Remembrances

Exposition à la Cité Royale de Loches. 2018.

Sortie de résidence Act(e)s 2018, département de la Touraine.

7 installations formant un parcours intitulé Remembrances.

Remembrances

Chloé Chalumeau, docteur en littérature française du Moyen Âge

Garder souvenir du passé, non pour le reproduire mais pour en faire œuvre nouvelle ;

prendre place dans les maillons ininterrompus d’une longue tradition, sans s’y laisser

enchaîner, mais en en retissant la trame ; s’inscrire dans une filiation, pour mieux la

féconder.
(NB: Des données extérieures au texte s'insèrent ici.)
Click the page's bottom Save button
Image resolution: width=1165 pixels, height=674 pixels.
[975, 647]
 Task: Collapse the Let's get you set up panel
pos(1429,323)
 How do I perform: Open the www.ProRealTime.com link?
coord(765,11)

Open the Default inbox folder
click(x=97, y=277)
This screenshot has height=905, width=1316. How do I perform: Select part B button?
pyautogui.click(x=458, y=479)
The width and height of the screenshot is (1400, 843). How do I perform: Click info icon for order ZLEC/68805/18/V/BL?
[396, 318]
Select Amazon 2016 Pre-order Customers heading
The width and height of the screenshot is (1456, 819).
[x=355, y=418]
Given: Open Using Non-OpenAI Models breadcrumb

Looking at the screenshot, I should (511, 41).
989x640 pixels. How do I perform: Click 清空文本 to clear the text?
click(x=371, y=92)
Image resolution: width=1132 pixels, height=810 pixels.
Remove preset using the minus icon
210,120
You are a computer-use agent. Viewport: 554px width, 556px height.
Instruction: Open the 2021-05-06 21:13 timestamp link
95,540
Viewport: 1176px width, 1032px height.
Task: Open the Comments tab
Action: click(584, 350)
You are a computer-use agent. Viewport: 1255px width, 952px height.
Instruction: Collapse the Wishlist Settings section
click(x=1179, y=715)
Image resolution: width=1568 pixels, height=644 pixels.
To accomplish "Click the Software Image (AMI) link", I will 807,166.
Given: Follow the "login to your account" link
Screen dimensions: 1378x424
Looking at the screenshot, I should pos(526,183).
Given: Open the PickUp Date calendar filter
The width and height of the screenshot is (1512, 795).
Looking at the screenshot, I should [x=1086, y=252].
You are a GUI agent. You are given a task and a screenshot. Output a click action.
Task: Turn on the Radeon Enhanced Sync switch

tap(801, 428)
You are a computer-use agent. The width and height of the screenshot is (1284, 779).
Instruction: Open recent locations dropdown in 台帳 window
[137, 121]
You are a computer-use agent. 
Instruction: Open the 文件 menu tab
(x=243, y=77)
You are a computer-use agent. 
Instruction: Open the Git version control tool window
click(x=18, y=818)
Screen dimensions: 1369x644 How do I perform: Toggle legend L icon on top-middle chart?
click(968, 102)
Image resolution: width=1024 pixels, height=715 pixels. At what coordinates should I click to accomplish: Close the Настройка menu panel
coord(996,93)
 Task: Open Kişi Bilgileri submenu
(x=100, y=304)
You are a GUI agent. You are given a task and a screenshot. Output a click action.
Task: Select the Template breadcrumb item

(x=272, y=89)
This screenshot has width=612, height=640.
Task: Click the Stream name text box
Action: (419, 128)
Voilà comment les auteurs du Moyen Âge concevaient leur rapport au passé,

revendiquant souvent, au seuil de leurs œuvres, l’acte nécessaire de remembrance.

Aujourd’hui tombé en désuétude, ce terme évocateur exprime parfaitement ce qui se jouait

alors dans le processus mémoriel où l’écriture médiévale puisait – et inventait – sa

légitimité : à la fois une « remémoration » – sens que l’on trouve toujours vivant dans

l’anglais remember – mais aussi un « remembrement », c’est-à-dire une re-composition, une

ré-organisation de traces éparses auxquelles il s’agit de donner forme et sens.

 

C’est à cette ouverture prospective de la mémoire, à cette réappropriation créative du

passé que nous convie l’exposition Remembrances. Dans l’écrin baigné d’histoire de la Cité

royale de Loches, Arthur Zerktouni fait se confronter art contemporain et Moyen Âge en un

réversible et stimulant dialogue.

Pas question, ce faisant, de mimer artificiellement un passé folklorique pour y

retrouver de prétendues racines ; il s’agit, tout au contraire, de rouvrir le passé sur notre

présent en le réinventant – c’est-à-dire, étymologiquement, en le mettant au jour –, pour ainsi

révéler, sous la surface de la modernité, la profondeur des réminiscences qui la nourrissent.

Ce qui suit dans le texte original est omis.